START MATERIAL TO PROCESS
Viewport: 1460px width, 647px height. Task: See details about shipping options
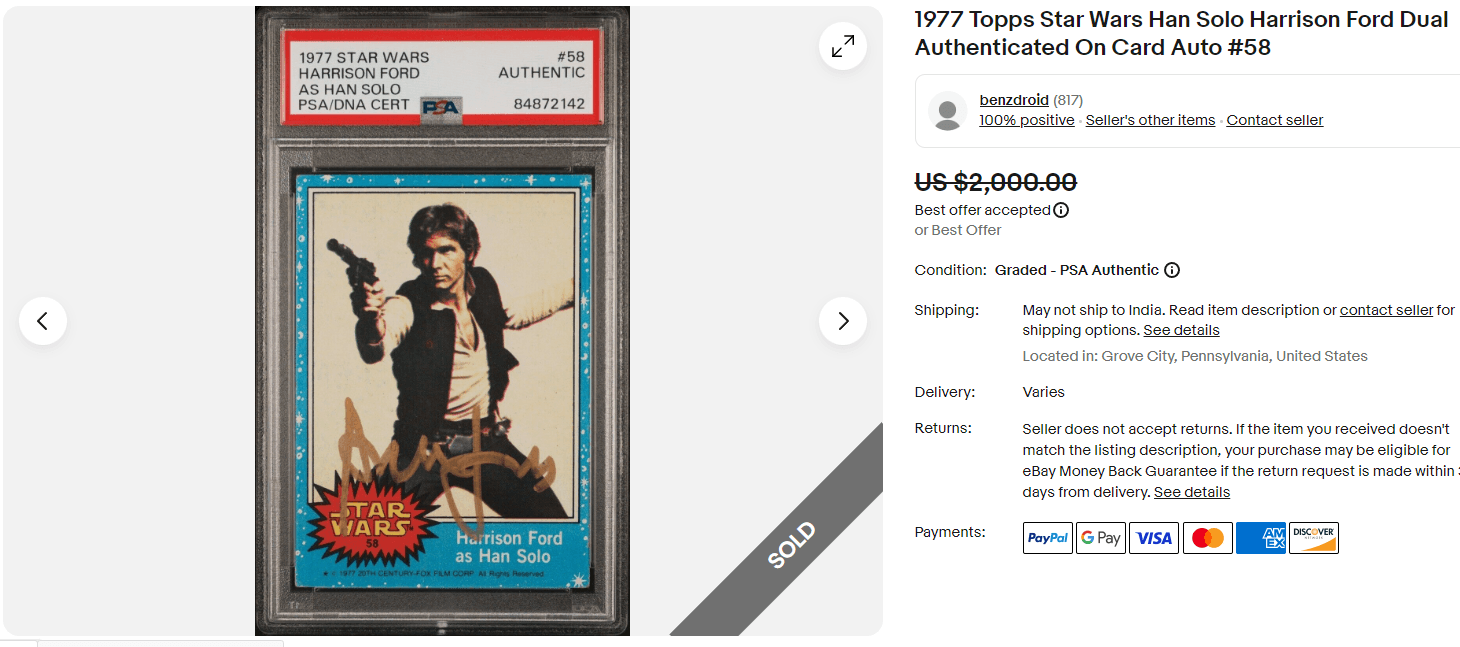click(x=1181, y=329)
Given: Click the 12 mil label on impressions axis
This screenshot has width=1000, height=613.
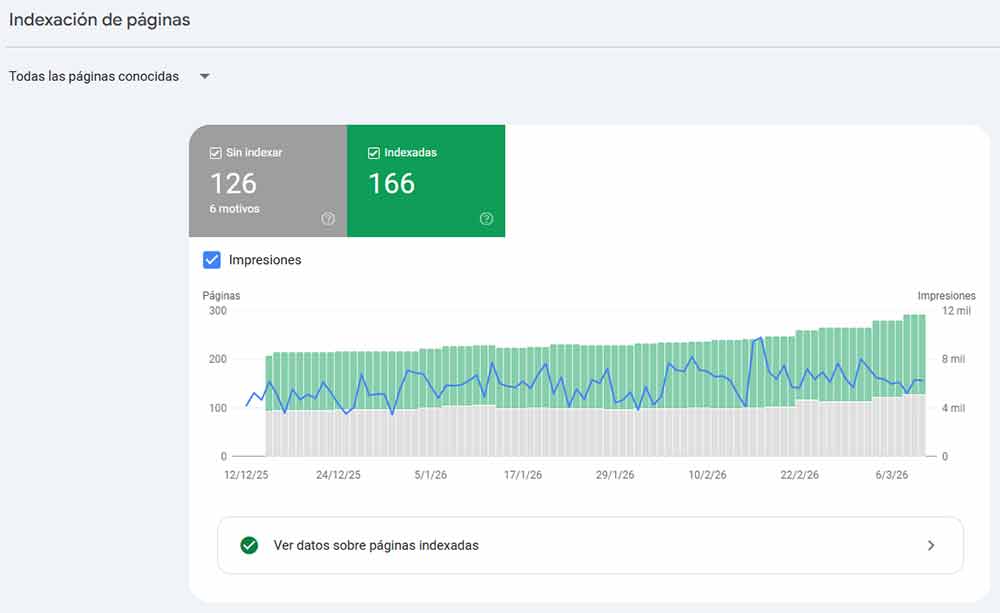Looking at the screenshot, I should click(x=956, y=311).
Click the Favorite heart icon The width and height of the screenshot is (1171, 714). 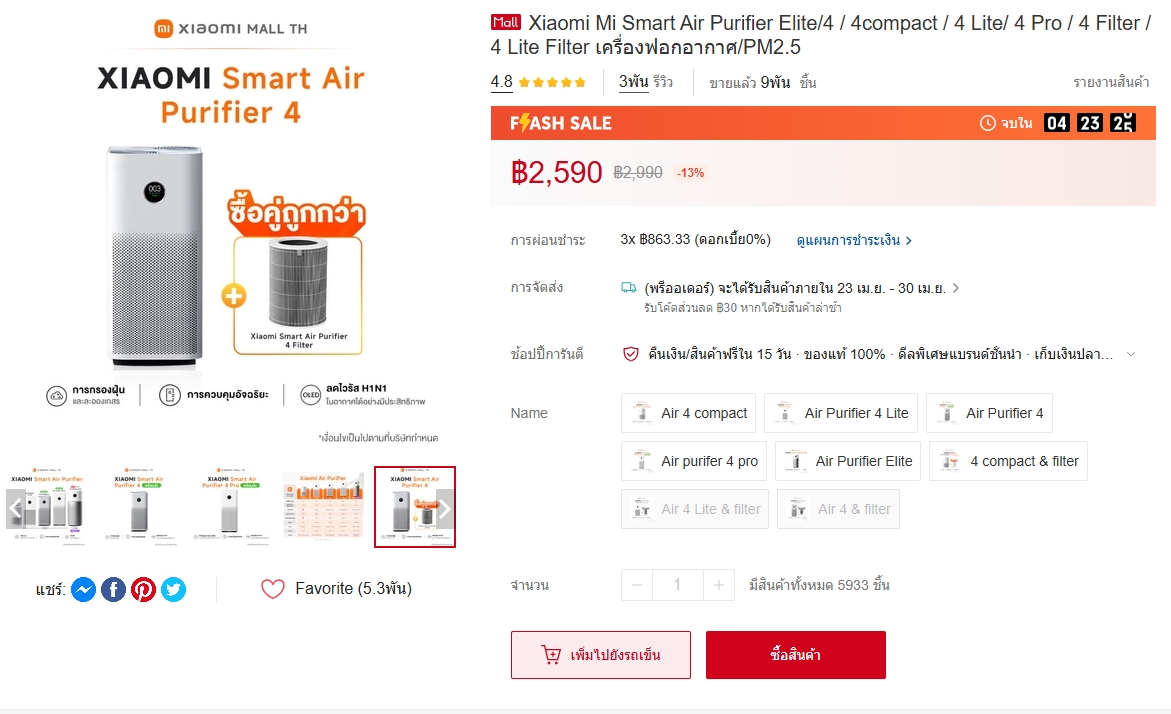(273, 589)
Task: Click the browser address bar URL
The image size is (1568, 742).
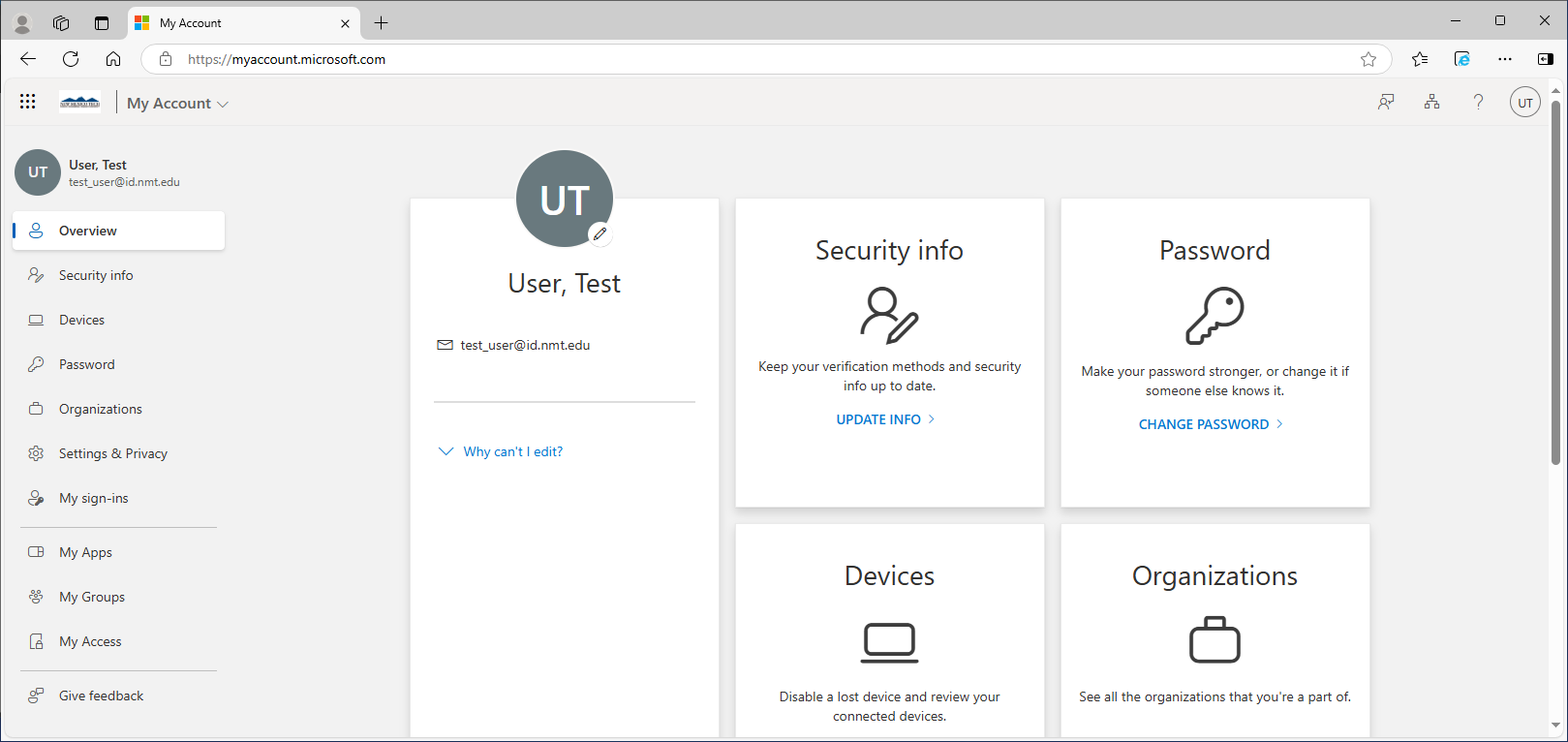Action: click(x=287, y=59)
END MATERIAL TO PROCESS
PROBLEM STATEMENT: Nothing but the lines from the one containing "Task: Click the browser address bar URL" through the final line of the records, both included and copied exactly, should appear in the answer; pictures stay out.

TASK RESULT:
Task: Click the browser address bar URL
The image size is (1568, 742).
Action: click(x=287, y=59)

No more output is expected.